─── Records provided ───
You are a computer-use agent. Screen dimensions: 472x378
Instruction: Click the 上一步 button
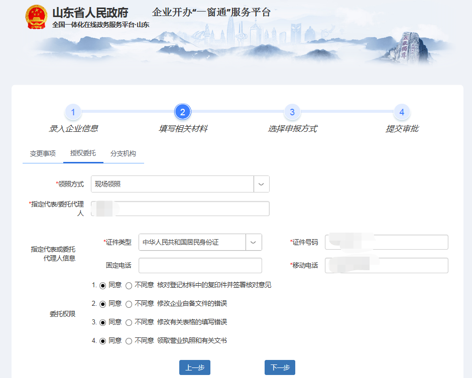[x=195, y=367]
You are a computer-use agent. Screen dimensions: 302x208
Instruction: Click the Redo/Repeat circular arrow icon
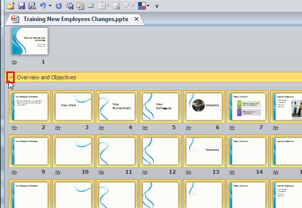click(59, 6)
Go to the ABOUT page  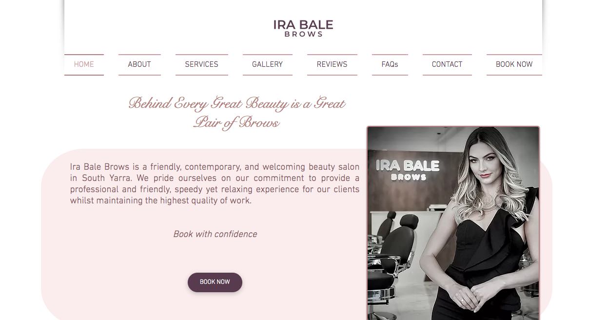[139, 64]
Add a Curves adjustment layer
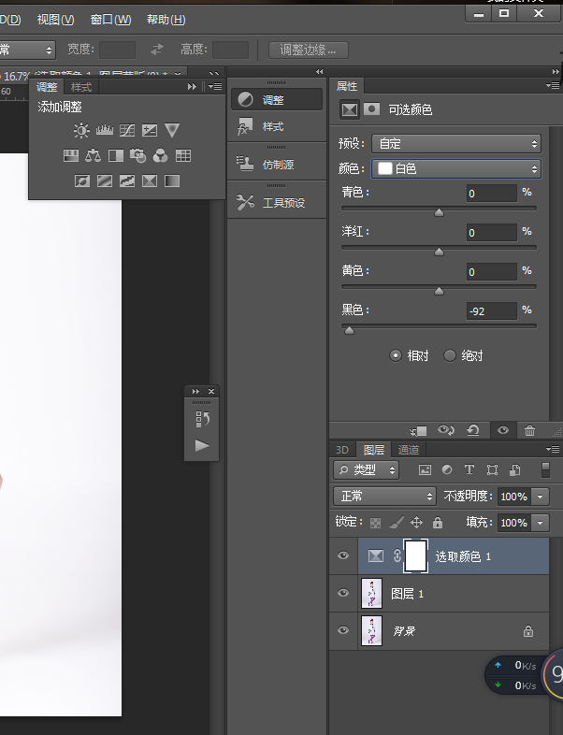Viewport: 563px width, 735px height. pyautogui.click(x=126, y=131)
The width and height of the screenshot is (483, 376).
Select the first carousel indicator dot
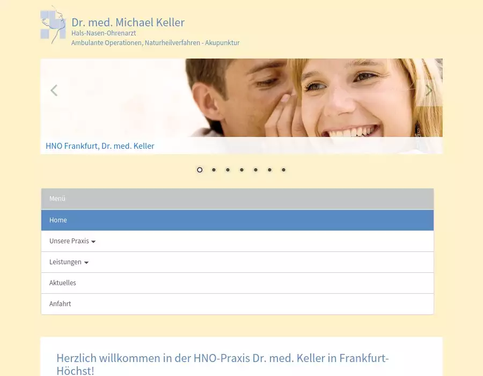pos(200,170)
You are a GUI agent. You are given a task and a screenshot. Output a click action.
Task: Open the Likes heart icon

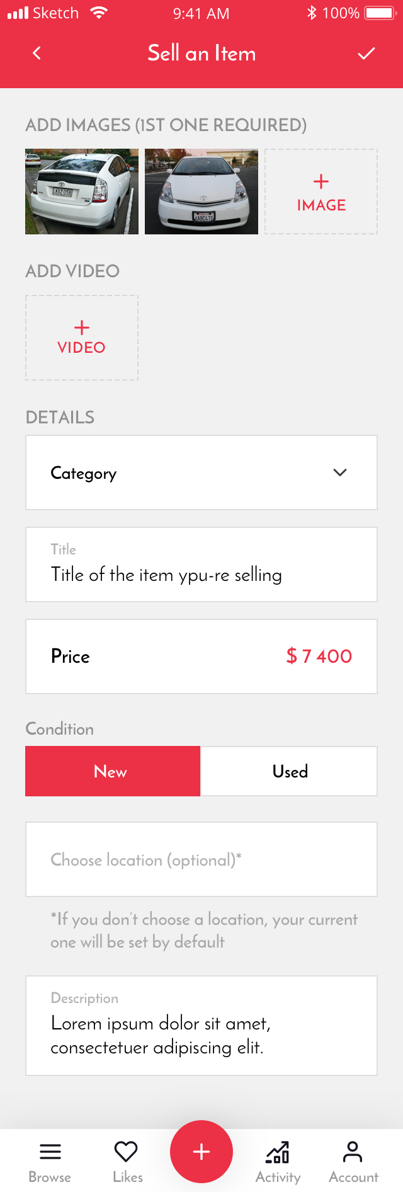pos(127,1145)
───
* Assigned task:
From the data above, copy each line that holds "screenshot".

* Solution below:
The width and height of the screenshot is (483, 376).
You are a GUI agent. You are given a task and a screenshot. Output a click action.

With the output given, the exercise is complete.